Russian stock market daily evening report (August 11, 2014, Monday)

August 11, 2014, Monday, 16:19 GMT | 11:19 EST | 19:49 IST | 22:19 SGT
Contributed by Veles Capital


Stocks

Market today. Western investors' sentiment was affected by the end of military training of the Russian air force and defense in Astrakhan Region. Massive relocation of air force last week closer to the border with Ukraine (the training ground wAs just 600 km away from the border of Ukraine) concerned the US and EU. At the back of the start of military training, the western mass media started active discussions on the rumor that Russia is preparing to invade Ukraine. Today, after a week long reduction of the European indices and return of the Russian air forces back to regular dislocations, the European shares showed mild adding.

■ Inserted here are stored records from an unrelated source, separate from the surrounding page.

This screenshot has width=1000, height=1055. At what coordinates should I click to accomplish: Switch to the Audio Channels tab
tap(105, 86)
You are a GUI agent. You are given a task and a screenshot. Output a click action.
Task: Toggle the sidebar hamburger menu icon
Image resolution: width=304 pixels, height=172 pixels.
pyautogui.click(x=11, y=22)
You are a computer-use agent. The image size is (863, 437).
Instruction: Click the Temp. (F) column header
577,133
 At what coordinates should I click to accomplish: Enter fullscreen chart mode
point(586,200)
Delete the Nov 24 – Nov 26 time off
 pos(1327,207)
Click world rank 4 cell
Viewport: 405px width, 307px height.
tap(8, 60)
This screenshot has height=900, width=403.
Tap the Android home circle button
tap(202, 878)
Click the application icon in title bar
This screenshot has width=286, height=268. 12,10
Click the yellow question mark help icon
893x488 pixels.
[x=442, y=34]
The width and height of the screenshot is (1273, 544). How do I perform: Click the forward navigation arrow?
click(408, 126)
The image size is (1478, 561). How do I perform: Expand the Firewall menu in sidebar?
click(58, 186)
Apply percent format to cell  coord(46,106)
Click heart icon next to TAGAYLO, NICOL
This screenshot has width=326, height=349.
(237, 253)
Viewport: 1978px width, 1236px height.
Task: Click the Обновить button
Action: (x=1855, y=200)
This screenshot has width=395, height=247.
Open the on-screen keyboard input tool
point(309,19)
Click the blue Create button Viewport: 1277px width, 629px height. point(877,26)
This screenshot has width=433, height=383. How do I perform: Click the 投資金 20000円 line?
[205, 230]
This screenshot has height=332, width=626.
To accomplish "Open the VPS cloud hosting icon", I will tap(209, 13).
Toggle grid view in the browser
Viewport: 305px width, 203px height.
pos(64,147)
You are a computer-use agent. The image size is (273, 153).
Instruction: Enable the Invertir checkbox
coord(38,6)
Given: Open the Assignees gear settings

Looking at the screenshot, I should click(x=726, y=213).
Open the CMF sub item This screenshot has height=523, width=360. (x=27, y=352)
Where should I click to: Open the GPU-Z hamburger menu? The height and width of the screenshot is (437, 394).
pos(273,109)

The decision of MSCI inc. to keep the shares of Sberbank and VTB as a part of the MSCI Russia index was the key subject at the Russian market. Last week the given matter was the most important one for the Russian traders, after the foodstuffs' import restriction issues. For now the investors are forced to focus on the issues of food inflation and the future loss of the retail companies.

Market tomorrow. The issues that are directly related to the military action in the EastUkraine are no longer in focus of the media. Given actually is important and a positive indicator for the financial market. Today the chairperson of the European Commission Barrows will conduct negotiations with Vladimir Putin and Petr Poroshenko. We expect no serious statements to be done regarding given negotiations.

We assume that despite growth of the European and Russian shares, the foreign background remained negative. Last week we witnessed deceleration of the industrial growth in Germany and Italy having entered recession. Given factors will be making a negative impact on the Russian economy in the midterm prospect as Europe is the largest consumer of the Russian export. Reduction of the growth rates of the economies in EU would be cutting the demand of products to be delivered to the Union. Given factor might lead to further deceleration of the Russian economy and reduction of the Russian stocks quotes.

Growth of GDP of Russia for 2Q 2014 slowed down to 0.08% in annual terms. Notes that reduction of import leads to growth of GDP, as when calculating the given estimate the cost of import is to be cut from it. The annual import of products that are currently prohibited formed about 10-12 bn USD per year or 2.5-4 bn USD per quarter. Concluding from the fact that the quarter report of GDP of Russia formed 500 bn USD, we might expect the given estimate to grow 0.5-0.8% simply from limiting import of products. Considering the fact that a share lacking foodstuffs would be bought in the other states (China, Byelorussia, Kazakhstan, etc), than the net adding of GDP would definitely be below the numbers that we projected.